### Travail demandé:
1 – D'après la lettre, de quel endroit son auteur est-il récemment revenu ?
2 – Convertissez en tableau Markdown les lignes des données, de la toute première jusqu'à celle qui contient « [x=1349, y=17] », incluse. Omettez les lignes vides et nommez les deux colonnes « Numéro » et « Ligne ».

6142 - Transcription de la lettre 5 de Paul Faure. (16/08/1993)

N. Lygeros

Paul FAURE Le Samedi 9 Octobre 1993

Monsieur et cher chercheur
Récemment revenu de Crète, je trouve de vous trois courriers
qui méritent de ma part des excuses et des remerciements, mais aussi
et surtout un essai de réponse.
Pour ce qi est de la tablette inscrite de Pylos, Tn 316, laquelle a fait
couler des flots d’encre depuis 1954 (après J. – C.), le mieux est de se référer
à l’édition majeure d’Emmett L. Bennett, Jr and Jean-Pierre Olivier,
« The Pylos Tablets Transcibed, Part I : Texts ans Notes », Roma,
Edizioni dell’ Ateneo, 1973, p. 233-236. Depuis cette date, E. Bennett a
dit plaisamment à un Congrès qu’entre les deux parties de sa rédaction
le scribe avait dû, pu, se restaurer copieusement. Vous vérifierez que
s’il a prévu six paragraphes intitulés Pu-ro (« envois du Palais de Pylos »,
cf. li Ht « la Sublime Porte » ou, en égyptien « Per Ao », la Grde Porte, dont les Grecs ont
fui Pharaō), le chiffre moyen des divinités concernées dans les quatre
paragraphes remplis est 4, ce qui est réalisé dans le 4e et impliqué
dans le 5e, où une ligne (la 11e) était tracée pour porter le mot Pu-ro. – La ligne
6 et la ligne 12, laissées vides, marquaient des séparations avant des groupes de quatre divinités à inscrire de 7 à 10 et de 13 à 16.

### Entrées de texte et de localisation d'éléments:

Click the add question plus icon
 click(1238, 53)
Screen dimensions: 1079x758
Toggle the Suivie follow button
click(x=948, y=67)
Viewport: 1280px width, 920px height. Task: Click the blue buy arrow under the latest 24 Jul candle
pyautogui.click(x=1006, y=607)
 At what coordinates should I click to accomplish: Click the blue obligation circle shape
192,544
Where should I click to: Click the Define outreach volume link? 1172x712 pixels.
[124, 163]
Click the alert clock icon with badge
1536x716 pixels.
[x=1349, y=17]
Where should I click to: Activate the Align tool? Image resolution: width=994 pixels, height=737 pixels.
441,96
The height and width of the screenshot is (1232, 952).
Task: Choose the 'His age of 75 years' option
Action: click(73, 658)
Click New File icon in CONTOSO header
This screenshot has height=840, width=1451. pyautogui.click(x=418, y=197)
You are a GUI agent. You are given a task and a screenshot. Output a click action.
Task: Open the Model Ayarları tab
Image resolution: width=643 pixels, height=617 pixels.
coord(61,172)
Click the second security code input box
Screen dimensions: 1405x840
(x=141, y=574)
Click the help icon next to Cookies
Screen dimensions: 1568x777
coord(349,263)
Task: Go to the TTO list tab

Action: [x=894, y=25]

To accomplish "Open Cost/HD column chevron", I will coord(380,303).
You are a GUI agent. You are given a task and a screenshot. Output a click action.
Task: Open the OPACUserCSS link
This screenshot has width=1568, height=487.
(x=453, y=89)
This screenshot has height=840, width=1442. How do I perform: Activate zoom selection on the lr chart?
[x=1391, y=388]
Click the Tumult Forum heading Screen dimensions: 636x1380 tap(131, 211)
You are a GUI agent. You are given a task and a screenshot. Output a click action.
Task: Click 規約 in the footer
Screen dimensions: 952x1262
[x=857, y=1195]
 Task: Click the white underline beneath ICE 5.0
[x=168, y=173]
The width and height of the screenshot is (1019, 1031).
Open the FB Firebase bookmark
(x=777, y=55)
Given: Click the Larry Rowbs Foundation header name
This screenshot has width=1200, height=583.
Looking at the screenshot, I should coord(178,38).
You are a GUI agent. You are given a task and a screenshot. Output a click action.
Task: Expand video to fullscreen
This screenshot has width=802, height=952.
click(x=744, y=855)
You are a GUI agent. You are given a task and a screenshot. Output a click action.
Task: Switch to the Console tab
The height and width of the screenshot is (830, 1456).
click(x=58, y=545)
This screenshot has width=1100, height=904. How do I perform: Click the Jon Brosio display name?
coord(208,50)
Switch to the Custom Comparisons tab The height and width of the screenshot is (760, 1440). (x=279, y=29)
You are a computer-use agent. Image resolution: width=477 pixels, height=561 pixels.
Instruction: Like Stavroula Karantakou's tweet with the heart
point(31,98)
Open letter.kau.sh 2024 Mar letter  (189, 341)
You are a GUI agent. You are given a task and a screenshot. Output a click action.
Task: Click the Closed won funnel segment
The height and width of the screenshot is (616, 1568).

### Corrigé:
1 – De Crète.

2 –
| Numéro | Ligne |
|---|---|
| 1 | Click the add question plus icon |
| 2 |  click(1238, 53) |
| 3 | Screen dimensions: 1079x758 |
| 4 | Toggle the Suivie follow button |
| 5 | click(x=948, y=67) |
| 6 | Viewport: 1280px width, 920px height. Task: Click the blue buy arrow under the latest 24 Jul candle |
| 7 | pyautogui.click(x=1006, y=607) |
| 8 |  At what coordinates should I click to accomplish: Click the blue obligation circle shape |
| 9 | 192,544 |
| 10 | Where should I click to: Click the Define outreach volume link? 1172x712 pixels. |
| 11 | [124, 163] |
| 12 | Click the alert clock icon with badge |
| 13 | 1536x716 pixels. |
| 14 | [x=1349, y=17] |